Print these lines exactly as they appear.

--

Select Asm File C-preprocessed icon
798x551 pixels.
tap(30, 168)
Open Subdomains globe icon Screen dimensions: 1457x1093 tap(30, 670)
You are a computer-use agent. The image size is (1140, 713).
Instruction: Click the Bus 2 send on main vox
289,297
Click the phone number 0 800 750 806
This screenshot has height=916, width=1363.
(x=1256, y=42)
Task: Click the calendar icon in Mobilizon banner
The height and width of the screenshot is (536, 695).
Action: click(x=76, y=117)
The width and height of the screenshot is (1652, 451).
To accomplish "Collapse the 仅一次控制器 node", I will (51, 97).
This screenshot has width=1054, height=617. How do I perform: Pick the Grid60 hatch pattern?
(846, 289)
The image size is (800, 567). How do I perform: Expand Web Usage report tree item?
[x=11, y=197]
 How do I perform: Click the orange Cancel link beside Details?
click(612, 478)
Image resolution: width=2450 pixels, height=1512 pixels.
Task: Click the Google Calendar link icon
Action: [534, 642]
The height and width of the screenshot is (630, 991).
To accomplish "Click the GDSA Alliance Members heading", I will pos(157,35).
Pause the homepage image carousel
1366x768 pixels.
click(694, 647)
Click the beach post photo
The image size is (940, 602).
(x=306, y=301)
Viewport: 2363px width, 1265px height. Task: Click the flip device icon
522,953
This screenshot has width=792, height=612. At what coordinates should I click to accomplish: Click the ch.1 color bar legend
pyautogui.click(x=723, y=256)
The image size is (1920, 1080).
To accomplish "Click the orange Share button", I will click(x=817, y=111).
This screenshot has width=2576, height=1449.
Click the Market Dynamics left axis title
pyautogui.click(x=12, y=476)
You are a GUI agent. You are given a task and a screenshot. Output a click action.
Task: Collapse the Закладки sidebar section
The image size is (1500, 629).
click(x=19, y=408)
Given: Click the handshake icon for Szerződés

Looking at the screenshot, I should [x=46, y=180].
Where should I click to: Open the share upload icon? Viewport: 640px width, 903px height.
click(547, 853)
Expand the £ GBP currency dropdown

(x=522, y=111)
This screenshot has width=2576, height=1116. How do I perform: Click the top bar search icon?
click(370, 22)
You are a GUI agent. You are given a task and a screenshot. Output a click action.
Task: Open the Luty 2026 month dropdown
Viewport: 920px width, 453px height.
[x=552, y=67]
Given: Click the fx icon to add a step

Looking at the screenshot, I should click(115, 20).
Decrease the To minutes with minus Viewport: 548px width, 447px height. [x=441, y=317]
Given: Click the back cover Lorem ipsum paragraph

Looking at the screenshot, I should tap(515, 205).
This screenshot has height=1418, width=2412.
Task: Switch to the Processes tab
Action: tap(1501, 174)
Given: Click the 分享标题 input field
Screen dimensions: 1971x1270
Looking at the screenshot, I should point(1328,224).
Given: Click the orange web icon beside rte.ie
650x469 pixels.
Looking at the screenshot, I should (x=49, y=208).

--

#### Answer for this exercise:
Select Asm File C-preprocessed icon
798x551 pixels.
tap(30, 168)
Open Subdomains globe icon Screen dimensions: 1457x1093 tap(30, 670)
You are a computer-use agent. The image size is (1140, 713).
Instruction: Click the Bus 2 send on main vox
289,297
Click the phone number 0 800 750 806
This screenshot has height=916, width=1363.
(x=1256, y=42)
Task: Click the calendar icon in Mobilizon banner
The height and width of the screenshot is (536, 695).
Action: click(x=76, y=117)
The width and height of the screenshot is (1652, 451).
To accomplish "Collapse the 仅一次控制器 node", I will (51, 97).
This screenshot has width=1054, height=617. How do I perform: Pick the Grid60 hatch pattern?
(846, 289)
The image size is (800, 567). How do I perform: Expand Web Usage report tree item?
[x=11, y=197]
 How do I perform: Click the orange Cancel link beside Details?
click(612, 478)
Image resolution: width=2450 pixels, height=1512 pixels.
Task: Click the Google Calendar link icon
Action: [534, 642]
The height and width of the screenshot is (630, 991).
To accomplish "Click the GDSA Alliance Members heading", I will pos(157,35).
Pause the homepage image carousel
1366x768 pixels.
click(694, 647)
Click the beach post photo
The image size is (940, 602).
(x=306, y=301)
Viewport: 2363px width, 1265px height. Task: Click the flip device icon
522,953
This screenshot has width=792, height=612. At what coordinates should I click to accomplish: Click the ch.1 color bar legend
pyautogui.click(x=723, y=256)
The image size is (1920, 1080).
To accomplish "Click the orange Share button", I will click(x=817, y=111).
This screenshot has width=2576, height=1449.
Click the Market Dynamics left axis title
pyautogui.click(x=12, y=476)
You are a GUI agent. You are given a task and a screenshot. Output a click action.
Task: Collapse the Закладки sidebar section
The image size is (1500, 629).
click(x=19, y=408)
Given: Click the handshake icon for Szerződés

Looking at the screenshot, I should [x=46, y=180].
Where should I click to: Open the share upload icon? Viewport: 640px width, 903px height.
click(547, 853)
Expand the £ GBP currency dropdown

(x=522, y=111)
This screenshot has width=2576, height=1116. How do I perform: Click the top bar search icon?
click(370, 22)
You are a GUI agent. You are given a task and a screenshot. Output a click action.
Task: Open the Luty 2026 month dropdown
Viewport: 920px width, 453px height.
[x=552, y=67]
Given: Click the fx icon to add a step

Looking at the screenshot, I should click(115, 20).
Decrease the To minutes with minus Viewport: 548px width, 447px height. [x=441, y=317]
Given: Click the back cover Lorem ipsum paragraph

Looking at the screenshot, I should tap(515, 205).
This screenshot has height=1418, width=2412.
Task: Switch to the Processes tab
Action: tap(1501, 174)
Given: Click the 分享标题 input field
Screen dimensions: 1971x1270
Looking at the screenshot, I should point(1328,224).
Given: Click the orange web icon beside rte.ie
650x469 pixels.
Looking at the screenshot, I should (x=49, y=208).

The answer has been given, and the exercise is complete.